Transporter Systems: Ritlecitinib is not an inhibitor of P-glycoprotein (P-gp) or bile salt export pump (BSEP).
Clinical Response
Assessment of scalp hair loss was based on the SALT score. At Week 24, a greater proportion of subjects had a SALT ≤20 response (20% or less of scalp hair loss) and SALT ≤10 response (10% or less of scalp hair loss) with LITFULO compared to placebo (Table 7). The percentage of subjects achieving SALT ≤20 response by visit is shown in Figure 1.
| LITFULO 50 mg QD (N=130) % Responders | Placebo (N=131) % Responders | Difference from Placebo (95% CI) | |
|---|---|---|---|
| Abbreviations: CI = confidence interval; N = total number of subjects; QD = once daily; SALT = Severity of Alopecia Tool. | |||
SALT ≤20 response SALT ≤20 responders were subjects with scalp hair loss of ≤20%. SALT scores range from 0 to 100 with 0 = no scalp hair loss and 100 = total scalp hair loss. | 23.0 | 1.6 | 21.4 (13.4, 29.5) |
SALT ≤10 response SALT ≤10 responders were subjects with scalp hair loss of ≤10%. | 13.4 | 1.5 | 11.9 (5.4, 18.3) |
Figure 1. SALT ≤20 Response through Week 24
| Abbreviations: QD = once daily; SALT = Severity of Alopecia Tool. |
Administration
Advise patients not to crush, split or chew LITFULO capsules [see Dosage and Administration (2.2)].
Serious Infections
Inform patients that they may develop infections when taking LITFULO which in some cases can be serious. Instruct patients to tell their healthcare provider if they develop any signs or symptoms of an infection [see Warnings and Precautions (5.1)].
Advise patients that the risk of herpes zoster is increased in patients treated with LITFULO [see Warnings and Precautions (5.1)].
Malignancies
Inform patients that LITFULO may increase their risk of certain cancers, including skin cancers. Periodic skin examinations are recommended while using LITFULO [see Warnings and Precautions (5.3)].
Thromboembolic Events
Advise patients that events of PE and retinal artery occlusion have been reported in clinical trials with LITFULO. Instruct patients to seek immediate medical attention if they develop any signs or symptoms of a thrombosis [see Warnings and Precautions (5.5)].

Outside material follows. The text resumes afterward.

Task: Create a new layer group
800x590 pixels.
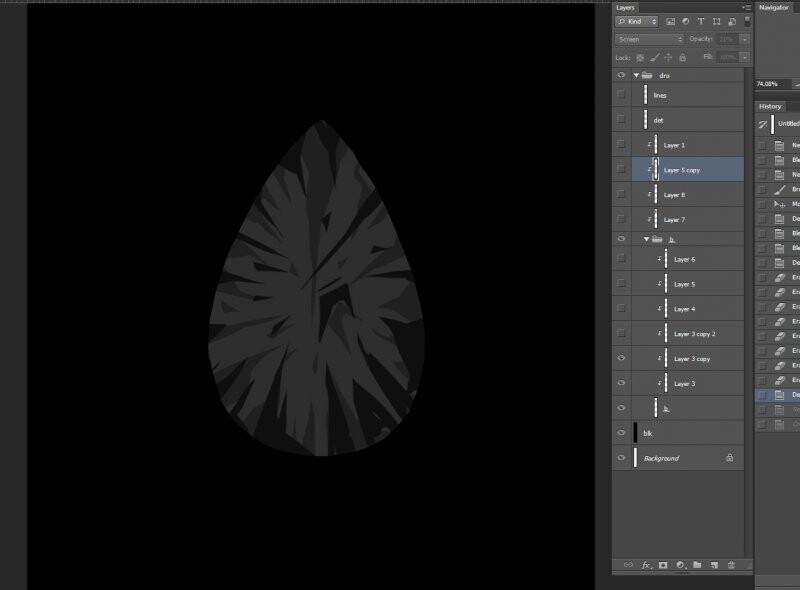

Hypersensitivity Reactions
Advise patients to discontinue LITFULO and seek immediate medical attention if they develop any signs and symptoms of serious allergic reaction [see Warnings and Precautions (5.6)].
Laboratory Abnormalities
Inform patients that LITFULO may affect certain lab tests, and that blood tests are required before and during LITFULO treatment [see Dosage and Administration (2.1) and Warnings and Precautions (5.7)].
Vaccinations
Advise patients that vaccination with live vaccines is not recommended during LITFULO treatment and shortly prior to LITFULO treatment. Instruct patients to inform the healthcare practitioner that they are taking LITFULO prior to a potential vaccination [see Warnings and Precautions (5.8)].
Pregnancy
Advise pregnant females and females of reproductive potential to inform their healthcare providers if they are pregnant or intend to becomes pregnant during treatment with LITFULO. Instruct patients to report their pregnancy to Pfizer Inc. at 1-877-390-2940 [see Use in Specific Populations (8.1)].
Lactation
Advise women not to breastfeed during treatment with LITFULO and for 14 hours after the last dose [see Use in Specific Populations (8.2)].